Quantcast
 

“An Abundance of Caution” Doesn’t Trump the Public’s Right to Know

“An Abundance of Caution” Doesn’t Trump the Public’s Right to Know

Image courtesy Jason Comely on Flickr. Main page image E. 38th St and Mass Ave. by stallio, CC by 2.0

By Sarah Belton

Cartwright-Baron Attorney

We’re emerging from a summer where payday lending was the topic of a terrific rant by John Oliver and a Shark Week Campaign reminded folks of the dangers of predatory lending practices. We should remember that the dissemination of this information depends on public access. This means access to legislative hearings, access to interviews, and access to cases combating lending abuses—cases like the one currently being prosecuted by the Federal Trade Commission in federal court in Nevada.

Public Justice is representing Americans for Financial Reform, an organization dedicated to transparency for all financial products, in asking the court to unseal briefs and exhibits being hidden by the defense in the FTC’s case.

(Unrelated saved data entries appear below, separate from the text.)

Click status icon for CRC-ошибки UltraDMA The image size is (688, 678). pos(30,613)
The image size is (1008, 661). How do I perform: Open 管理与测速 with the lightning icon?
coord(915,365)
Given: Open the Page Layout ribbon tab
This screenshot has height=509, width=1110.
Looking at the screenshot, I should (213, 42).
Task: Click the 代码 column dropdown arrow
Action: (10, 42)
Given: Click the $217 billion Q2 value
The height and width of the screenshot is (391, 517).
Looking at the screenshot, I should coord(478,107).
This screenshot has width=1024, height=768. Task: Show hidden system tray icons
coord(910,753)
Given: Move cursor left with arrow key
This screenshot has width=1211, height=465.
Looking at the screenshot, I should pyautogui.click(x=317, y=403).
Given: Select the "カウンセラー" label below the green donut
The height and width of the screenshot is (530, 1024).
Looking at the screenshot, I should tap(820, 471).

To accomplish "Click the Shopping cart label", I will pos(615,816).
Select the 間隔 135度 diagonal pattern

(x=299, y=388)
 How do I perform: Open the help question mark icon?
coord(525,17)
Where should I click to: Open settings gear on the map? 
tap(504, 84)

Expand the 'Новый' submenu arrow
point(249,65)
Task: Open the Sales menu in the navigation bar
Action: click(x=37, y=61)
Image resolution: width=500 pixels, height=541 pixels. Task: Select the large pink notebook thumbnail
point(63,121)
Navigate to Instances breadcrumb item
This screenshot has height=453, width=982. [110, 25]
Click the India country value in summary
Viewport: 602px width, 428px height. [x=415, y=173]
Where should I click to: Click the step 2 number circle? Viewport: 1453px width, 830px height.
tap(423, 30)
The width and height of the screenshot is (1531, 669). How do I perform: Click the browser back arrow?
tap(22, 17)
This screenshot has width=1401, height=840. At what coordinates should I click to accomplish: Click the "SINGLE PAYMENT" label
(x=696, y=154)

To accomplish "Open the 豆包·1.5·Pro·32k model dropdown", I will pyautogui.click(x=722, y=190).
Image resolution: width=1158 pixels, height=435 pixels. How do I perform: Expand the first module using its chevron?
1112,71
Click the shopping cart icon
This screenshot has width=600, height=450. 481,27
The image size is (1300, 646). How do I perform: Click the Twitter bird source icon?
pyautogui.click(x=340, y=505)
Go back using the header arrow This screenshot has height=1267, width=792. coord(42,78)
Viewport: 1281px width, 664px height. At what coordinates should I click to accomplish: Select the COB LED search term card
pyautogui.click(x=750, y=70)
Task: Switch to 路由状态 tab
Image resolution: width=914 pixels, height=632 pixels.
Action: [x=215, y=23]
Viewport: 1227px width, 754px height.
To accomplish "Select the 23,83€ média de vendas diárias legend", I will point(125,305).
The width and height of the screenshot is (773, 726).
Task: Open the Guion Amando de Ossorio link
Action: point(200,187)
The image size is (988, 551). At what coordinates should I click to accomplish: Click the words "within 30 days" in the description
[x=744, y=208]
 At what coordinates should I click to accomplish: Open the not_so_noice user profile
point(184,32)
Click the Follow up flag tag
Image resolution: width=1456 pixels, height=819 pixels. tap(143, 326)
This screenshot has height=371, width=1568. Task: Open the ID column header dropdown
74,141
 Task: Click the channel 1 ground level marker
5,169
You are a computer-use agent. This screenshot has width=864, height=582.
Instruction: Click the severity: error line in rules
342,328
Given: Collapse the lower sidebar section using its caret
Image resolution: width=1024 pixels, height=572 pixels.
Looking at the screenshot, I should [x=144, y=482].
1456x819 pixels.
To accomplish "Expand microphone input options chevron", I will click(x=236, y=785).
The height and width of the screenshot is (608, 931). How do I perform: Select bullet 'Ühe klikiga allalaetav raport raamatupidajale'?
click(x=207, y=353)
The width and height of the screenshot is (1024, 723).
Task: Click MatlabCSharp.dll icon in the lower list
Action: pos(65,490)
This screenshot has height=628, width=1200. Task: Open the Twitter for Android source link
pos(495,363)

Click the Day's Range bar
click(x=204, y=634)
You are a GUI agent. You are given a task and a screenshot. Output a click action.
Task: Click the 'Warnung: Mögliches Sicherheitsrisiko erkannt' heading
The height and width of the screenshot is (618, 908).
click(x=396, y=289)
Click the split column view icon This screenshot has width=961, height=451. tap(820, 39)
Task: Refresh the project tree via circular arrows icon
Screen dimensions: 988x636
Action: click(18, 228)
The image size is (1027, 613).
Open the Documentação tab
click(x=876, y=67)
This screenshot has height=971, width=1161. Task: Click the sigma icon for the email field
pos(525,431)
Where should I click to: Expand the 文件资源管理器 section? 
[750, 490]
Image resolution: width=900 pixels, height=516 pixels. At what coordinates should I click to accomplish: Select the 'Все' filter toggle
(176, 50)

In April 2012, the FTC sued a bunch of online payday lenders alleging that the defendants engaged in deceptive acts and practices in connection with their payday loans. The defendants in the case—lenders operating a myriad of websites and claiming association with Native American Tribes to avoid complying with state laws—conditioned their loans on electronic access to borrower bank accounts. Then the lenders made periodic withdrawals in amounts that far exceeded the total of payments represented in their loan documents. Oh, and their collection practices included threatening consumers with arrest or legal action if they didn’t pay up. These behaviors aren’t just sketchy; they are prohibited by federal laws.

In the years of litigation that have followed, much of the information filed in this case, hundreds of pages of briefs and exhibits including details about the loans and various documents produced the defendants, have been sealed. 

Many of these documents weren’t sealed because a party had made the showing—required by the First Amendment and federal common law—to overcome the public’s presumptive right of access. Instead, they were sealed out of “an abundance of caution.” Caution doesn’t meet the high legal standard required for secrecy. Accordingly, we are asking the court to immediately unseal these records.

As my colleagues have recently lamented in a case regarding defective highway guardrails, it shouldn’t be a secret when products are unsafe.  That is just as true when the products in question are payday loans—high interest loans marketed to desperate and vulnerable borrowers to trap them in a cycle of debt. And it’s especially true in a case where the central allegations are that a payday lending enterprise violated federal laws by obscuring the terms of its online loans. 

For years, the payday lenders in this case thrived by using a maze of websites and corporate structures. Keeping documents about these loans secret and away from the public eye further hides the illicit practices at the heart of this litigation. We’ve got a right to know what’s happening in our courts. Public Justice is committed to making sure that right protects the public and not the secrets of payday lenders.